FAUCI: I think we need to follow how things evolve over the coming weeks to months, Wolf. We are seeing a late summer spurt. I don't know if you want to call it a real surge yet because, you know, we have a very low level of infection. We have a 19 percent increase over the last couple weeks in hospitalization, but that's a 19 percent increase over a very low number.

We want to watch it very carefully. I would imagine we're going to see an increase as we get into the fall and what we should do is follow the CDC recommendations. In fact, particularly among individuals at risk, the elderly and those with underlying conditions may want to as the cases increase to wear a mask when they're in indoor settings, particularly when there are crowds. [18:55:14]

And I'm not talking about mandating anything. I'm talking about good common sense and following the recommendations that we likely will get from the CDC as we proceed into the fall and if the cases increase in their number. Also importantly, Wolf, in a couple weeks by the end of September, we should have available a booster shot that appears to be very well matched in the sense of being able to protect against the circulating variants. We have EG.5 and FL.1.5 and a lot of XBB variants now circulating.

And the vaccine available towards the end of September is an XBB1 vaccine which could be very well matched to what we're seeing, which is all the more reason, particularly for people at risk, to seriously consider taking that vaccine when it becomes available.

BLITZER: Excellent advice indeed. Dr. Anthony Fauci, thank you so much for joining us.

And we'll take a quick break, more news right after this.


BLITZER: Finally tonight, we remember a dedicated public servant and an all around very good guy. The former New Mexico governor and former U.N. ambassador, Bill Richardson, died suddenly last week at the age of 75. He was truly an extraordinary politician and diplomat who also served in Congress as the U.S. energy secretary. I covered him for many years going back to the Clinton administration.

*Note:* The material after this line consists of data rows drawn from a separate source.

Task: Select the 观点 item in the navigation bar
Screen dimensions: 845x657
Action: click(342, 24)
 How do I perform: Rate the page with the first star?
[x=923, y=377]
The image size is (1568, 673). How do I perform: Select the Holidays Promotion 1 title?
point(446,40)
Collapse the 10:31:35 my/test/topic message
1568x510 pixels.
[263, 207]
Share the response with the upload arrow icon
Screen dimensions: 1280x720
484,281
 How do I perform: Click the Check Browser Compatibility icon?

Back in 2010, I was honored to accompany Bill Richardson to North Korea and report on the communist regime during our six days in Pyongyang. I interviewed Richardson about North Korea numerous times after that, including just two weeks ago when he was here in Washington working on his latest efforts to free Americans held around the world. This time, it was the U.S. soldier Travis King currently held by Kim Jong Un's regime after he crossed the heavily armed DMZ.


BILL RICHARDSON, FORMER U.N. AMBASSADOR: We're going to try and bring him back. He's been gone five weeks. He's a troubled young man. He made a mistake going across, but that doesn't mean that we don't try to bring him back.

He's an American soldier, an American military man. He's got a family, a wonderful family, and it's our obligation to bring him back.


BLITZER: Bill Richardson helped bring many detained Americans home, including the WNBA star Brittney Griner, who was freed by Russia late last year.

His work on behalf of U.S. prisoners and hostages overseas is a huge part of Bill Richardson's remarkable life and legacy. My deepest, deepest condolences to his wife Barbara. May he rest in peace and may his memory be a blessing.

To our viewers, thanks very much for watching. I'm Wolf Blitzer in THE SITUATION ROOM.

"ERIN BURNETT OUTFRONT" starts right now.